El letón fue el Plan B de los Warriors tras la búsqueda de Giannis. Sin embargo, el nivel del unicornio es toda una incógnita, con un historial de ausencias preocupante.
El principal debate alrededor de Porzingis no pasa por su talento, sino por su disponibilidad. Esta temporada apenas jugó 17 partidos y no pisa la cancha desde el 7 de enero, condicionado por una tendinitis en el tendón de Aquiles que volvió a frenar su continuidad. En la última década, solo una vez superó los 57 encuentros en una fase regular, una estadística que en Golden State miran con más atención que cualquier promedio de puntos.
A eso se suma el antecedente más delicado: el diagnóstico de POTS que sufrió la temporada pasada, un trastorno del sistema nervioso autónomo que le generó fatiga extrema y lo dejó largos tramos fuera de competencia. El propio jugador contó que hasta levantarse del sillón le disparaba el ritmo cardíaco. Aunque realizó trabajos de reacondicionamiento y los Warriors creen que podría reaparecer pronto, el historial reciente obliga a la cautela.

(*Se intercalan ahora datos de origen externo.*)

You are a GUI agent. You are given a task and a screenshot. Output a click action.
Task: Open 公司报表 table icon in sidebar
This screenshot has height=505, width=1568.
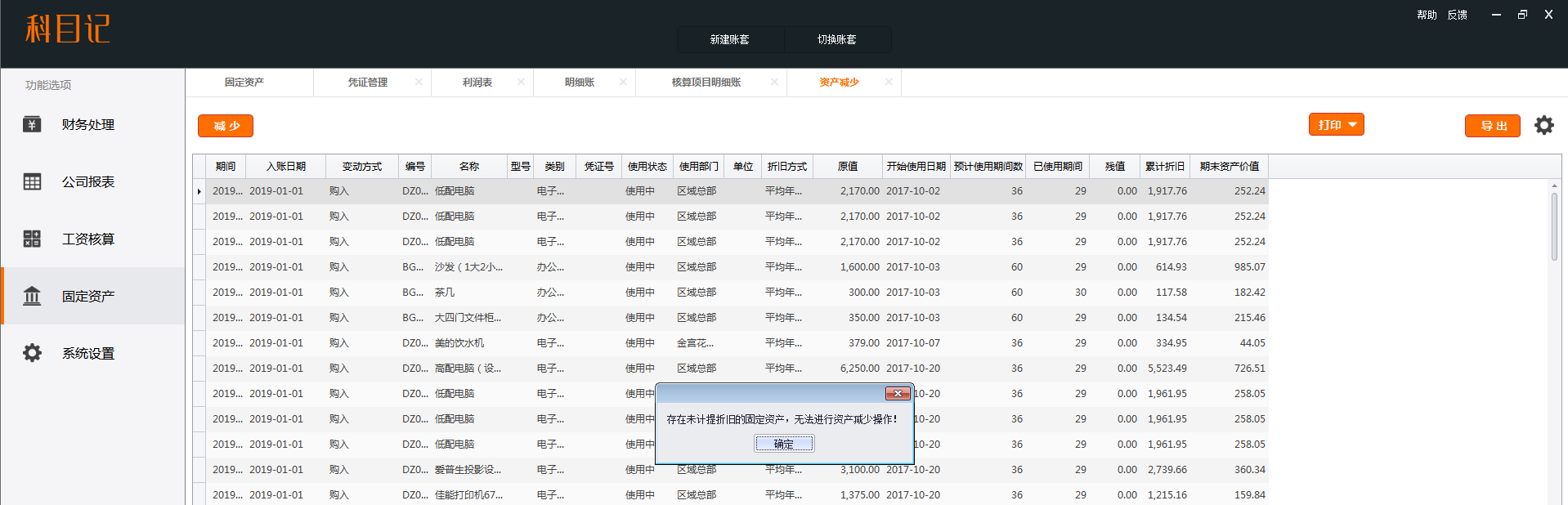click(x=32, y=181)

Si logra estar en cancha, su encaje táctico es casi ideal. Un interno de 2.21 que protege el aro y, al mismo tiempo, abre la cancha con tiro de tres puntos parece diseñado para convivir con Stephen Curry y el sistema de movimiento constante de Steve Kerr. Su presencia permitiría liberar aún más a Draymond Green en defensa y ofrecer una referencia interior que el equipo no tenía.
Golden State, hoy 27-24 y octavo en el Oeste, no buscaba solo nombre sino perfil. Cambió a Jonathan Kuminga y Buddy Hield —dos piezas sin rol claro— por un jugador que puede ser titular inmediato. La apuesta es clara: si Porzingis responde físicamente, el salto competitivo es evidente; si no, su contrato expiring de 30,7 millones ofrece alivio salarial. Entre el riesgo médico y el ajuste táctico, los Warriors juegan una partida a dos tableros.